Volcanic Distribution

In Stephen King’s short story ‘The End of the Whole Mess’ The protagonist’s brother plans to bring about world peace. He does so by dumping thousands of gallons of a special chemical into an active volcano, which spreads his chemical completely around the globe-seeding it throughout the world’s water supply. So my question is how possible would that be? To literally use a volcano to disperse a chemical compund wordwide?

You’d want to use a pair of volcanoes, one in each hemisphere. Air (and the things in it) has a hard time crossing the Equator.

Volcanoes certainly can distribute material worldwide (you can see haze in the sky from an eruption on the other side of the planet). The difficult part would be providing enough of your chemical that it’s not diluted to uselessness in the process, and making it something that can survive the violence of the eruption and the upper atmosphere.

I’d be curious how King explained the properties of a chemical compund that was stable enough to withstand the heat of a volcano but yet significantly biologically active in minute doses. I don’t think even a prion would qualify.

Wait, does this mean the compound was dispersed when the active volcano erupted? That’s not really going to be possible in reality. Firstly because lava is hot, and secondly because no volcano will have worldwide dispersal.
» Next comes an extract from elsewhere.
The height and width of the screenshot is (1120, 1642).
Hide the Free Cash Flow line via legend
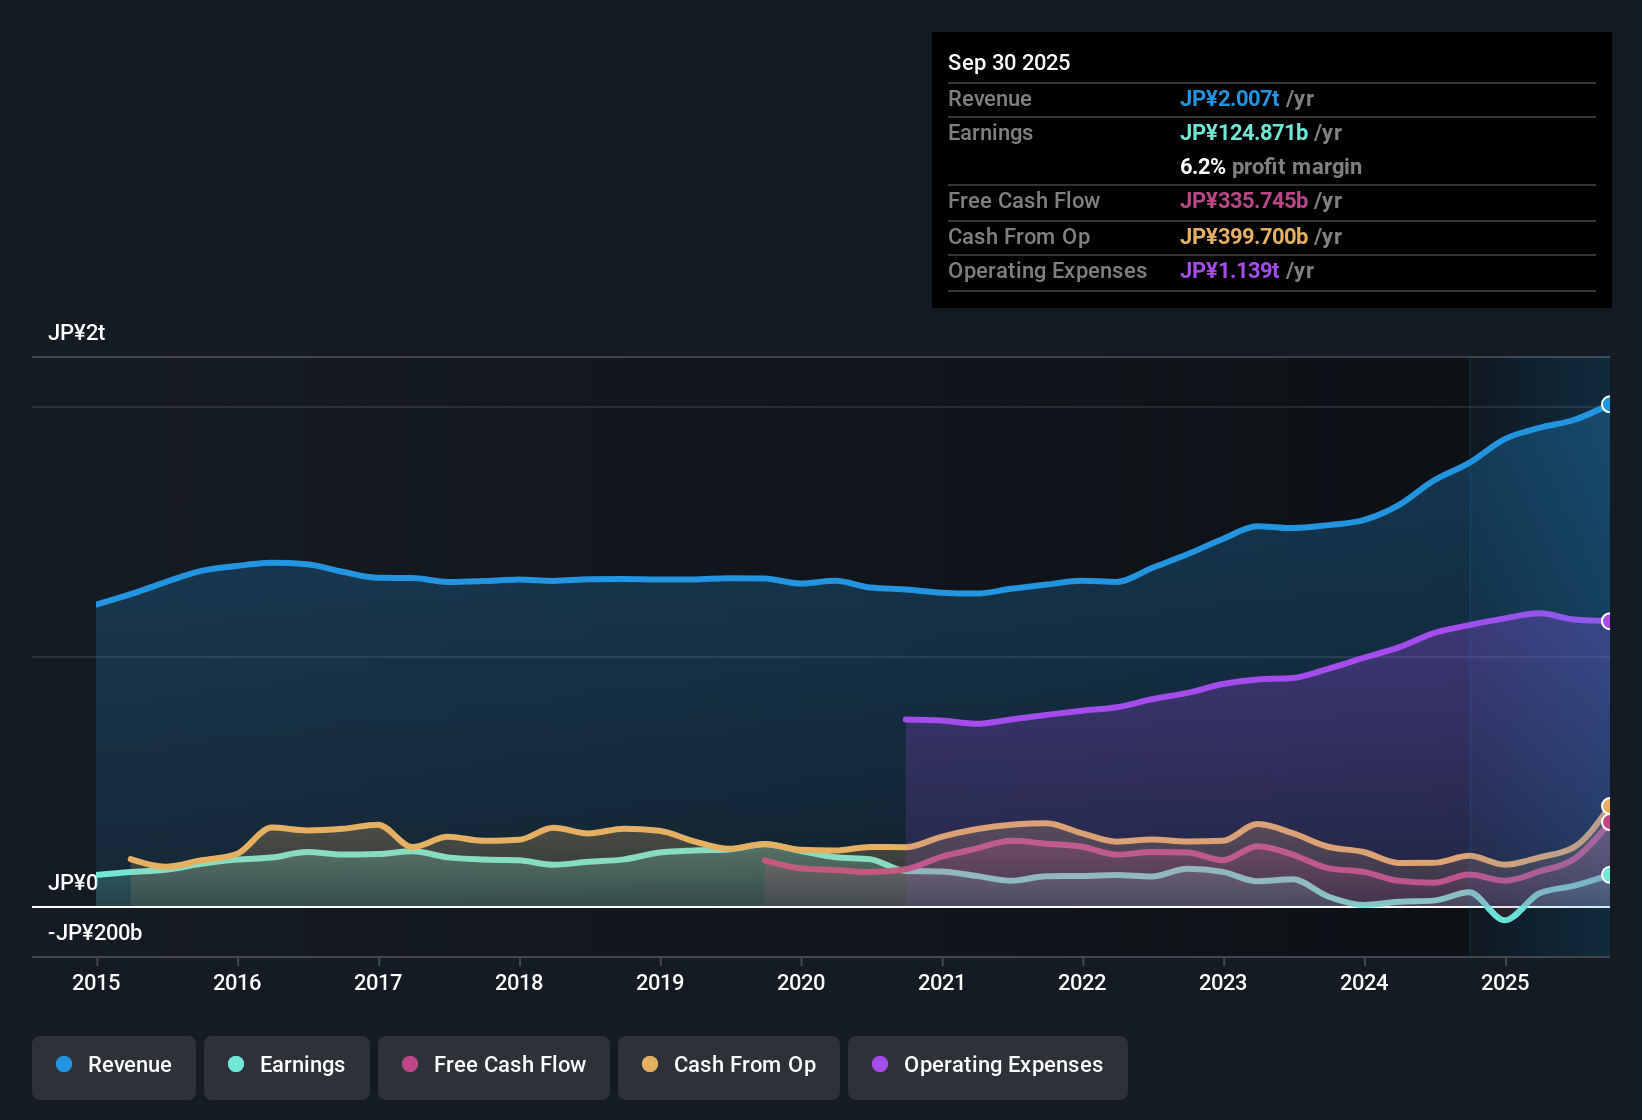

Any single volcano with a truly worldwide dispersal is likely to be a significant problem for humanity all by itself.

You are talking about super volcanos such as Yellowstone or Tuapo and they would also need to be pretty large eruptions relative to the history of those volcanoes in themselves, in other words not only would it have to be a Yellowstone event, it would have to be one of the larger Yellowstone events.

In such a case, you probably would not need the poison anyway, and a few thousand gallons of it would be so absolutely miniscule in terms of the overall volcanic ejecta as to be meaningless, you would need millions of tons of fluid, many millions I would expect.

The really fine ash particles definitely will distribute throughout the whole hemisphere even with a relatively small volcano. Small amounts of Mt Saint Helens ash were found in the upper atmosphere for years after the 1980 eruption, which may be where the author got the idea.

But the big problem with this is that the only thing the volcano would really be useful for is getting the material into the upper atmosphere in the first place. After that, it’s just normal atmospheric circulation that moves the ash around the world. Sending the stuff up in an airplane or a weather balloon would have the same effect, without the logistical issues associated with a volcano. It certainly doesn’t have that super-villian flair to it though.